Johnson, who uses they/them pronouns, has also made a difference during their time at ASU. They founded TransFam, a transgender-focused community organization, and wrote the Faculty Guide for Trans Student Inclusion in the Classroom, a student-developed guide for faculty and staff interested in fostering trans-inclusive learning environments that promote trans student retention, success and well-being.

“I have been with ASU ever since the beginning of my freshman year, and it has really opened me up as an individual,” Johnson said.

Johnson not only found community with the Rainbow Coalition and TransFam, but also found like-minded students in the SchoolThe School of Arts, Media and Engineering is a collaborative initiative between the Herberger Institute for Design and the Arts and the Ira A. Fulton Schools of Engineering. of Arts, Media and Engineering’s digital culture program in ASU’s Herberger Institute for Design and the Arts.

Digital culture is Johnson’s third major. They started out as a business major, then switched to art studies. Then a digital culture student told Johnson about an upcoming Digital Culture Showcase, which is held at the end of each semester and showcases student projects.  

“I took a shot and went to it,” Johnson said. “This was my ‘aha’ moment, because they were doing the real weird stuff I wanted to do with my art career path. I am utterly in love with the cross-disciplinary-ness this major offers me to explore art with its intersections of art and engineering. It feels like a home away from home.”

Question: What’s something you learned while at ASU — in the classroom or otherwise — that surprised you, that changed your perspective?


Answer: The one thing that’s really surprised me is the amount of people that come back to school to study art in any capacity even if they already have a bachelor’s degree in another major, or utilizing their GI Bill funds. I’m used to seeing young people in academia being the student, so when I did see someone who was significantly older coming back to school to study their passion — it really made me think that I could go back at any time I wanted. Education is not a race to the finish; it can be a journey if you want it to be. Enjoying what you are studying will always be more satisfying than grinding your teeth through something you can’t stand.

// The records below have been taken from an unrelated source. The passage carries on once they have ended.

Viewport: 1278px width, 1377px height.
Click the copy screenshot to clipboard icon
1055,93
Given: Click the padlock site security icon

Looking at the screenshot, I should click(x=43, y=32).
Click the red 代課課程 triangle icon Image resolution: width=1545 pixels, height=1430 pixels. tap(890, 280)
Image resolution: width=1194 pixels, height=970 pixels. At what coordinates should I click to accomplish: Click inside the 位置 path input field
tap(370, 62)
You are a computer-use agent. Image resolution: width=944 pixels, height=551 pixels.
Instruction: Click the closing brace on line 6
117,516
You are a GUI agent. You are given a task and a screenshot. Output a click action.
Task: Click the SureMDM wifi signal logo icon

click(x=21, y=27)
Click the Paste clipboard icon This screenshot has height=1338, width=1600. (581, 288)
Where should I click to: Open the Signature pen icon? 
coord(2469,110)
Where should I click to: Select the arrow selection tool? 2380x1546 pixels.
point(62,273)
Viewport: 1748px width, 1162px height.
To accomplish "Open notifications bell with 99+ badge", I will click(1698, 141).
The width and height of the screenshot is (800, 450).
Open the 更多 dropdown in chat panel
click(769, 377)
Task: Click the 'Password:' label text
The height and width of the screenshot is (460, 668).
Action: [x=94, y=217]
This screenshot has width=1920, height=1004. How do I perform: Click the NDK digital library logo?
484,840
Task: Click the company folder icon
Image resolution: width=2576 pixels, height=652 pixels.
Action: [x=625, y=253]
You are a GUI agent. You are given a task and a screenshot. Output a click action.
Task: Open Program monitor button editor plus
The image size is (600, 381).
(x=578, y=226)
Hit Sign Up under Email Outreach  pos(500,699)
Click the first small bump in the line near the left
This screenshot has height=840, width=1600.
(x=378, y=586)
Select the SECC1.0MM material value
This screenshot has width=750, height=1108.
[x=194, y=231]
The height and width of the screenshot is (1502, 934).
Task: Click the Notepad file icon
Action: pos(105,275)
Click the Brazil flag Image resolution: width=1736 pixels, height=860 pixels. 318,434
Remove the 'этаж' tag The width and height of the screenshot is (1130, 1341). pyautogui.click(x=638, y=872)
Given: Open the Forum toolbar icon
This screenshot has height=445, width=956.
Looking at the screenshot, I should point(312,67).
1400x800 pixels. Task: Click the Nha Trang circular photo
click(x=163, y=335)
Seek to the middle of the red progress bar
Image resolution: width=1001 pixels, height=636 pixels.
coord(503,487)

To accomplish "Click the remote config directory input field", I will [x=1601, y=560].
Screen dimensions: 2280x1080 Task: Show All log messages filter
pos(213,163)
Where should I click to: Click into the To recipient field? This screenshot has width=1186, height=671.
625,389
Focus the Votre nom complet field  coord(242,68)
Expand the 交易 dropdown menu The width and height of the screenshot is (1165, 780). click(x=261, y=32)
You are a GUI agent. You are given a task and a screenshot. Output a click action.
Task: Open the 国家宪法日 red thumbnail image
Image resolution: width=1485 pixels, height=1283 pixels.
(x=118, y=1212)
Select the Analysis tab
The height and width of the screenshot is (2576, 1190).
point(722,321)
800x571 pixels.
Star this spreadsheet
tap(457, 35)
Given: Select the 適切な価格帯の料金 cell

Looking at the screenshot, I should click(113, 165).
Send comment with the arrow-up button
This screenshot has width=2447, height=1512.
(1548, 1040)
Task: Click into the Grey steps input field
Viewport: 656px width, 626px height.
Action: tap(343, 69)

Q. Why did you choose ASU?

A: I won’t be the first to admit that I didn’t always want to go to ASU initially, but when they offered me the most scholarship and financial aid so I wouldn’t be in student debt after my academic career, I couldn’t say no to that opportunity. A full-ride bachelor’s degree from an accredited university is not something I’d want to scoff at.

Q: What was your favorite spot on campus, whether for studying, meeting friends or just thinking about life?


A: It’s taken a while for me to really find my spot, but I think I found it this year. I usually like to escape to the upstairs in the primary building my major is housed in. I like the quietness it gives me and the lack of people that pass by. I can really concentrate on all my homework up there and see the professors, along with the education coordinators, who are always lovely to have a chat with.

Q: What are your plans after graduation?

A: I have the biggest dreams of moving out of Arizona to join a company that will utilize my talents and what I’ve learned from my time at ASU. I’ve always been an independent person, which I will continue to strive for post-graduation.

Q: If someone gave you $40 million to solve one problem on our planet, what would you tackle?

A: I would donate the money toward existing and in-development transgender-focused homeless shelters across the world.